When you reach the line containing "The width and", repeat that line and each one after it exactly until the records end, leaving out pictures.

_ _ _

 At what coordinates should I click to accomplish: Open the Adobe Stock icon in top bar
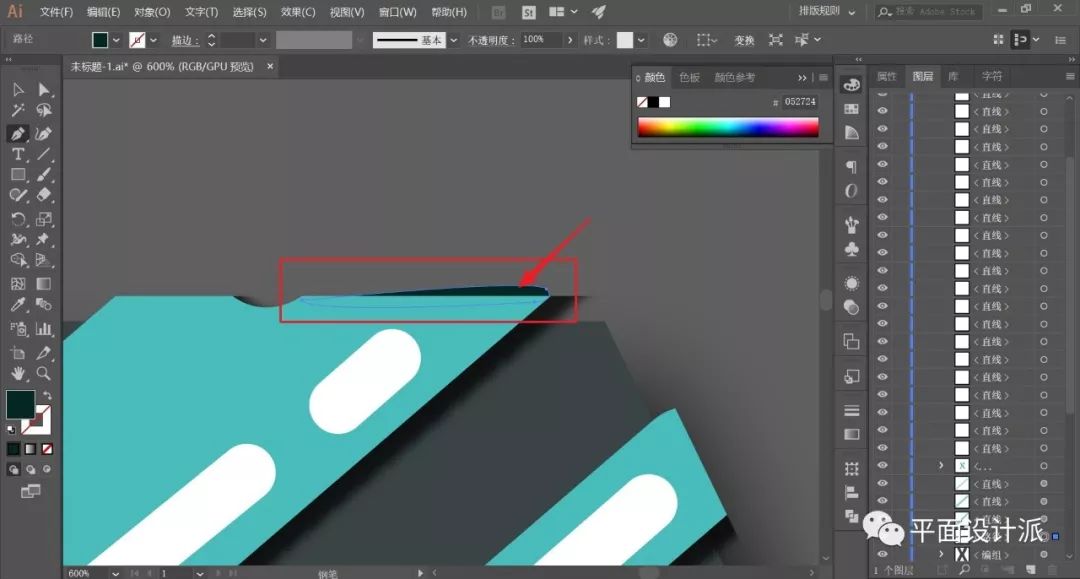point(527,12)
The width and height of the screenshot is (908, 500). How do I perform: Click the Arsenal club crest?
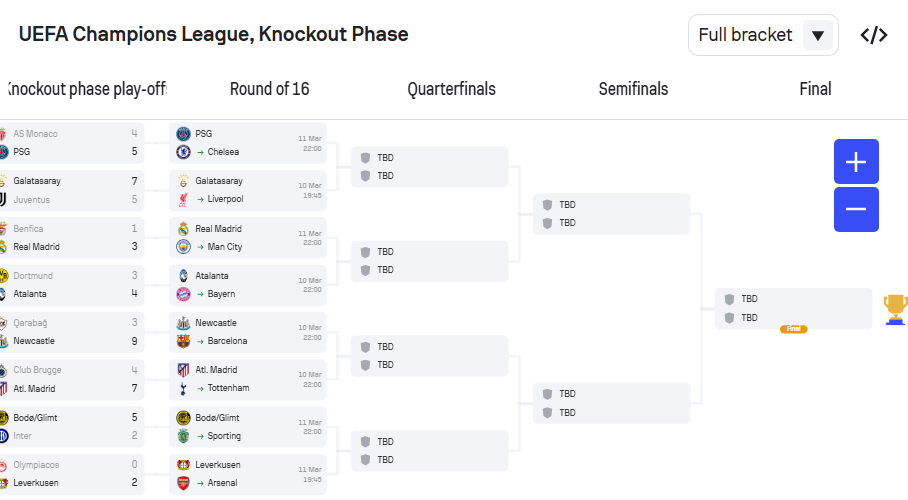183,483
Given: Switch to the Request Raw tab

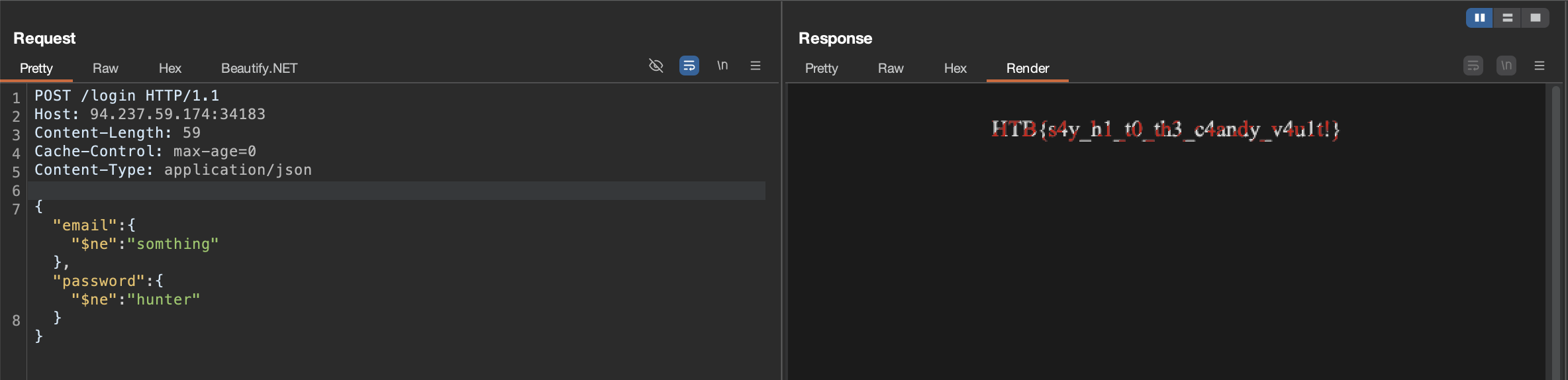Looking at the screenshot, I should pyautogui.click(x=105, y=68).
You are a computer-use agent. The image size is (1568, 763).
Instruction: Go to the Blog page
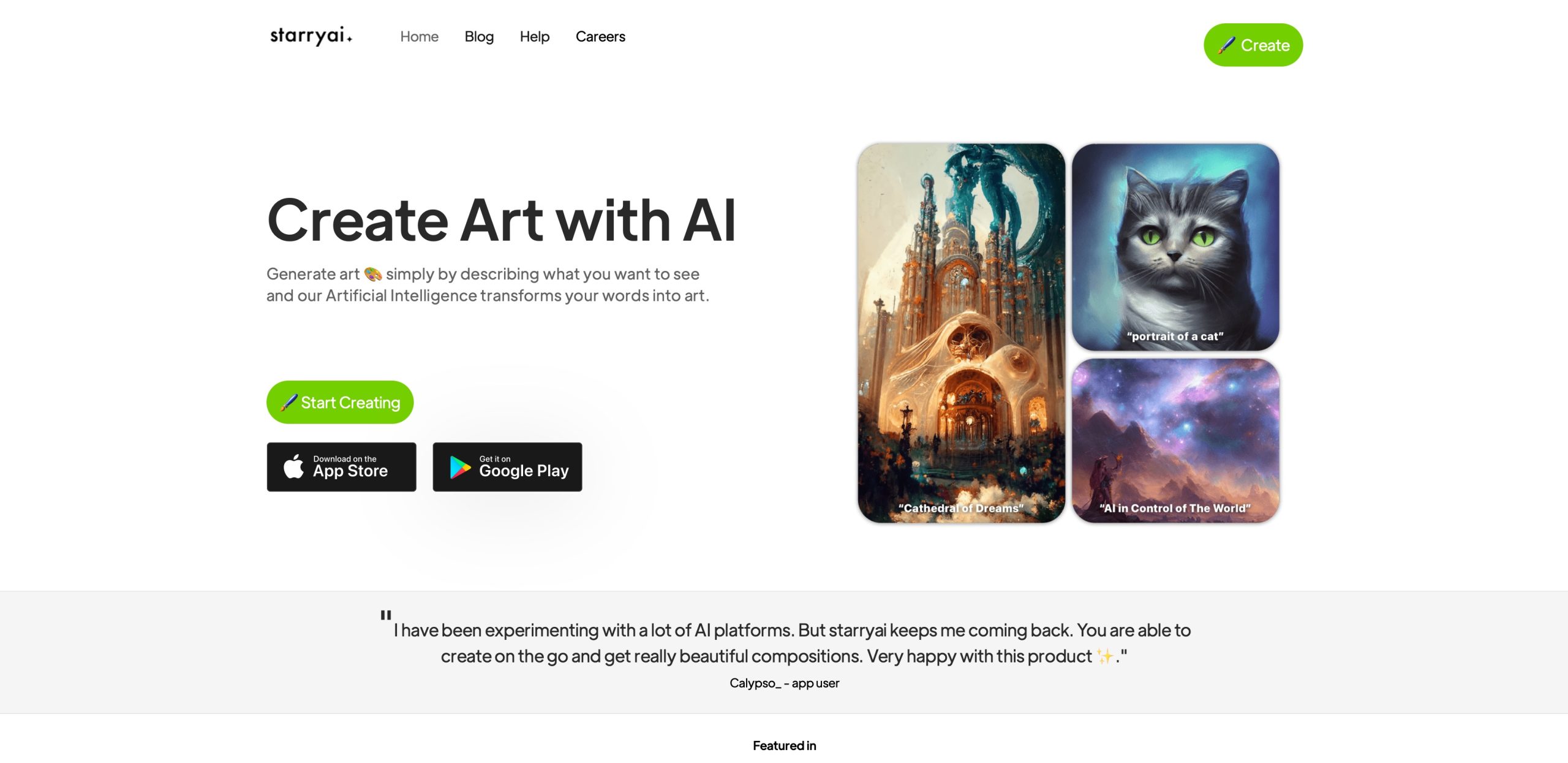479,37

_ _ _

*Solution to this task*.
The width and height of the screenshot is (908, 500). How do I perform: Click the Arsenal club crest?
183,483
Given: Switch to the Request Raw tab

Looking at the screenshot, I should pyautogui.click(x=105, y=68).
You are a computer-use agent. The image size is (1568, 763).
Instruction: Go to the Blog page
479,37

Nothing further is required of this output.